It’s an assignment. One of those you will wait until it is
due the next day then you hurriedly type down your thoughts, save and head to
the printer, a normal day of someone yearning to get the paper and get done
with school. But not this one, however. It requires you to picture yourself in
the next twenty years, assuming you plan to live right into the edge of life
(old age) and die peacefully in your sleep. Also, you will have to picture how
to change the world as an intellectual too assuming that there are things
around you that need change too.
It is easier to picture about one’s life in the next twenty
years. For me, I intend to have completed at least two PhDs, should have had a
family housed in a home that no one checks in every month to demand rent, a car
to ferry my family around as well as myself. Nothing much, but a simple life
devoid of wars with the ecosystem.
But how about the society? Of course every right thinking
member knows that the crucial element of the society, which is politics, is wrong
and needs to be fixed as soon as possible. In the next twenty years it is more
likely that we will still be voting against tribal lines as opposed to
ideologies, still battling corruption as opposed to hunger and diseases…..so
much. Even then, it is more likely that a high number of Kenyans shall have at
least attained college education.
It is quite sad that learned people are lauding blatant
abuse of the rule of law, even when they are lawyers who should know better. Having
a conversation with a university student comes with great risk such as brain
hemorrhage when it comes to important matters such as the direction of our
country. Personally, an ideal country should be one that feeds its people,
provide adequate and quality healthcare services to its people, equal and
adequate opportunities for everyone, fidelity to the rule of law, justice and
fairness, education and infrastructure. None of these things ever come out of a
university student.
The country has slowly entrenched a system where laziness is
glorified, theft cheered upon, lack common sense enshrined in peoples DNA. The
leaders have been active proponents of these backward ideals. Once in power, it
is almost certain that their IQ rapidly races to a single digit.
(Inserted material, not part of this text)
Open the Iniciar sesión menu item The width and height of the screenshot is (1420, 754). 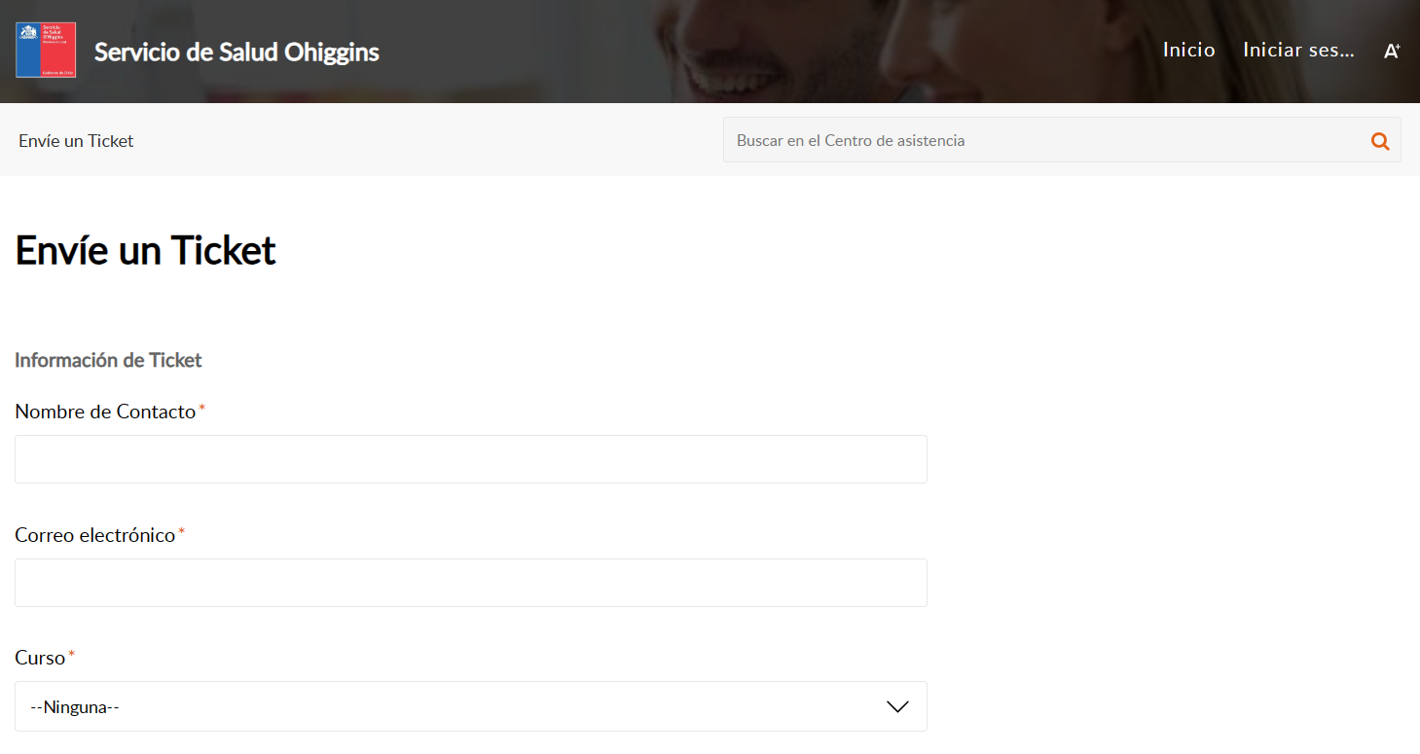1298,51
Their
utterances make one cringe with shame, questioning if one should actually be
proud of their country or not.
The youth are the ones who should be at the forefront in
changing the ideals, just as others before them did when championing for
democracy. It’s a wonder that one studies critical thinking as a core unit,
studying the arguments of Socrates without examining their own lives. Instead,
they bury their heads in gambling websites and scream about ‘mtu wetu.’ Such a
shame.
In the next twenty years, Kenya should not be grappling with
the same issues that it has since independence. The youth should be at the
forefront in ensuring that it is better than they found it. If you are twenty years old now, in the next
twenty years you will be forty and probably with a kid, a teenager perhaps, and
you may be wondering where to take them next. If you don’t prepare the world
for them today by demanding the best from yourself, then your neighbor, then
the government, then of course you will find yourself swimming in the murky
waters that you prepared yourself.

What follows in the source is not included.